She moved a little apart, but Dick's left hand caught her by the shoulder.

"No, Irene, it is not all," he whispered. "I am going now, and I shall return to you, God willing, within thirty-six hours, and, before I go, I want to kiss you."

He could feel the quiver that shook her slender form at the unexpectedness of it. She uttered a startled cry, and wondered if she had heard aright, but she yielded to the clasp of an encircling arm. Perhaps she lifted her face in sheer amazement; be that as it may, Dick kissed her, not once, but many times.

"May Heaven guard and keep you, sweetheart," he said brokenly. "You know that I love you. You have known it many a day, but I forced myself to be silent because I was proud. Now my pride has given way to the joy of whispering that I love you. To-morrow, that stubborn pride of mine may rebuke me, and say that I had no right to take you to my heart to-night, but to-night my love laughs at all that idle pretense of money erecting a barrier between you and me. You are dearer to me than life, and why should I not tell you so? I wanted to meet you to-night, Irene. I made plaint to the stars when I did not see you at parting. Now that you are here, I find myself at the gates of Paradise. Yet you must leave me now, dear one. Let me carry the fragrance of your kiss on my lips until the dawn. Then, in the chill of morning, when cold reason chides me, I shall refuse to listen to her, for I shall remember that Irene kissed me."
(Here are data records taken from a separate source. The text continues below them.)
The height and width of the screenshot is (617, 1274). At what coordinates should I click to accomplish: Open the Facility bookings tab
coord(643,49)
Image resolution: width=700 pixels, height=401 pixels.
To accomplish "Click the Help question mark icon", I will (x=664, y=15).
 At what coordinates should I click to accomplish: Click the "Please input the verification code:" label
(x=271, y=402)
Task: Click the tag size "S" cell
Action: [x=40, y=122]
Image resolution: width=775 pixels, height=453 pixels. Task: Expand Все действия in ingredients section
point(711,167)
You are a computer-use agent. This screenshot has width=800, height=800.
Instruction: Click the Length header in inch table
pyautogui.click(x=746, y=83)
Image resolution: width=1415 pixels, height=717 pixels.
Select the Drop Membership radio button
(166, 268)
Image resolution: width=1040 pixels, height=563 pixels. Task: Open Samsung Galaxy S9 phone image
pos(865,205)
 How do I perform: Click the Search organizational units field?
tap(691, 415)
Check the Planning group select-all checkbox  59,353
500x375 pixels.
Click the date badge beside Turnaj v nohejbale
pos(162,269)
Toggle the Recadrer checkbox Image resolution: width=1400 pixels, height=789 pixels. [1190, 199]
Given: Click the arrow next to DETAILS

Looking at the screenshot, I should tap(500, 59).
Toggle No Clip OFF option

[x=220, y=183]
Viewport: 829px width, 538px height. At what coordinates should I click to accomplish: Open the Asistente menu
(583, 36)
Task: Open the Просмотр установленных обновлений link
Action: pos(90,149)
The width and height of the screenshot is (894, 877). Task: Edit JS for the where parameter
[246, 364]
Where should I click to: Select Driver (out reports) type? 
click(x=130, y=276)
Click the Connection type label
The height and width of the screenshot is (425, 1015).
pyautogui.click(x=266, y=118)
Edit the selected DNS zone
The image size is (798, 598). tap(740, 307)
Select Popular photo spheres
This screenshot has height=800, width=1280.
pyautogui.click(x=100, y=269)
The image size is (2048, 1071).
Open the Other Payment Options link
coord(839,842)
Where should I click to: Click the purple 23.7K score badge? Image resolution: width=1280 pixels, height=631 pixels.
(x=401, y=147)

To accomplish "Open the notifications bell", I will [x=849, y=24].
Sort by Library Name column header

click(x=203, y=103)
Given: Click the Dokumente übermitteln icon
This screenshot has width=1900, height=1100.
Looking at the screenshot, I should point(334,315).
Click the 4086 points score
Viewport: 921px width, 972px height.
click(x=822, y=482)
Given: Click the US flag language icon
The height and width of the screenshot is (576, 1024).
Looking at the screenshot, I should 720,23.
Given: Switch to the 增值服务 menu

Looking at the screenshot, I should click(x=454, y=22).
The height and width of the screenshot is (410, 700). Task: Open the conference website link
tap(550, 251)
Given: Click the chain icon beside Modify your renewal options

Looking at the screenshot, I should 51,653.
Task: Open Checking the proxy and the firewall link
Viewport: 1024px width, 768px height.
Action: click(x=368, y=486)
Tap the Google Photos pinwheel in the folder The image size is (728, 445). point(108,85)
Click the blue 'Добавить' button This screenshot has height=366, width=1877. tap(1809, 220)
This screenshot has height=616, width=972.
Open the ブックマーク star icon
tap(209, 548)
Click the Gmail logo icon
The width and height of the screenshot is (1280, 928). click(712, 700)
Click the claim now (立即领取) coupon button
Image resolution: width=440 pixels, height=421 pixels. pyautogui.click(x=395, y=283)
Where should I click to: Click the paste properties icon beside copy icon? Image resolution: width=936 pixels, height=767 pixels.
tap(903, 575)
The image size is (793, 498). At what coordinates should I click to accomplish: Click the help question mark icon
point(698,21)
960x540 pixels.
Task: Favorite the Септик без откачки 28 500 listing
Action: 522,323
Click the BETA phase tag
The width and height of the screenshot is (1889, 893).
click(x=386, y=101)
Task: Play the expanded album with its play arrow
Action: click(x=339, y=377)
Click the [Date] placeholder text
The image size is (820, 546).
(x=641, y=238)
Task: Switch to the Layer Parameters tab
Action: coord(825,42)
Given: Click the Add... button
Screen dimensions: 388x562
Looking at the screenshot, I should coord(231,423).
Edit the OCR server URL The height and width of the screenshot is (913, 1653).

The girl clung to him during a blissful instant.

"Oh!" she sighed, and "Oh!" again as though her heart was throbbing its life out. Then she murmured:

"You have not even asked me if I loved you, King Dick!"

With that she glanced up at him, and placed both hands on his shoulders.

"No," he said. "I only asked you to kiss me. I shall ask for your love when I may come without reproach and ask you to be my wife."

"Dick," she said, with adorable shyness, "it is not yet to-morrow."

He strained her to his breast. Their lips met again rapturously.

"Oh, my sweet," he said, "has ever man received more angelic answer to a question that filled his heart with longing throughout many days?"

"Yet you are leaving me, and of your own accord."

"Irene—you, too, are proud. Would you have me return now?"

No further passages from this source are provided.